Writers are generally a crazy sort of people. To name just a few: Emily Dickinson, Sylvia Plath, Virginia Woolf, Edgar Allen Poe, Lewis Carroll, Joseph Heller (have you read Catch-22? You’d have to be crazy to write something like that!).
Ann Waldron writes “Writers do behave oddly. They can be monomaniacal about their work, obsessional about rewriting, insecure about any success they might have, paranoid about editors and publishers, riddled with anxiety about their talent. They are often nonconformists.” (Special to The Washington Post – March 14, 1989, pp. 13-15 (c) The Washington Post)

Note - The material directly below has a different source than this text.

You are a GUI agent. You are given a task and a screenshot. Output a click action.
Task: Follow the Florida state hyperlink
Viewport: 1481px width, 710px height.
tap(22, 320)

And if you think about it, writers also hear voices. Voices in their heads, in sounds, in shadows. And, admit it, they talk to those voices. All in the name of the art though.
I’m a writer.
Writers do not generally like to admit that they are crazy, that they hear voices and talk to those voices. Denial or rationalization are thin excuses for the craziness.
I’m a writer.
I bought a cat. I figure that I can talk to a cat, and no one will think I’m crazy. They might think it kind of strange, but talking to a cat is also kind of endearing. Even now, a smile is on your face and you just get it. You get how talking to a cat, sounding out dialogue, asking rhetorical questions, seeking plot advice from a cat is kind of cute!
So I talk to Chuck. The great thing is, she can’t tell me how dumb my ideas are or how boring my story is.
She does, however, hurt my feelings when she leaves the room in the middle of our conversation.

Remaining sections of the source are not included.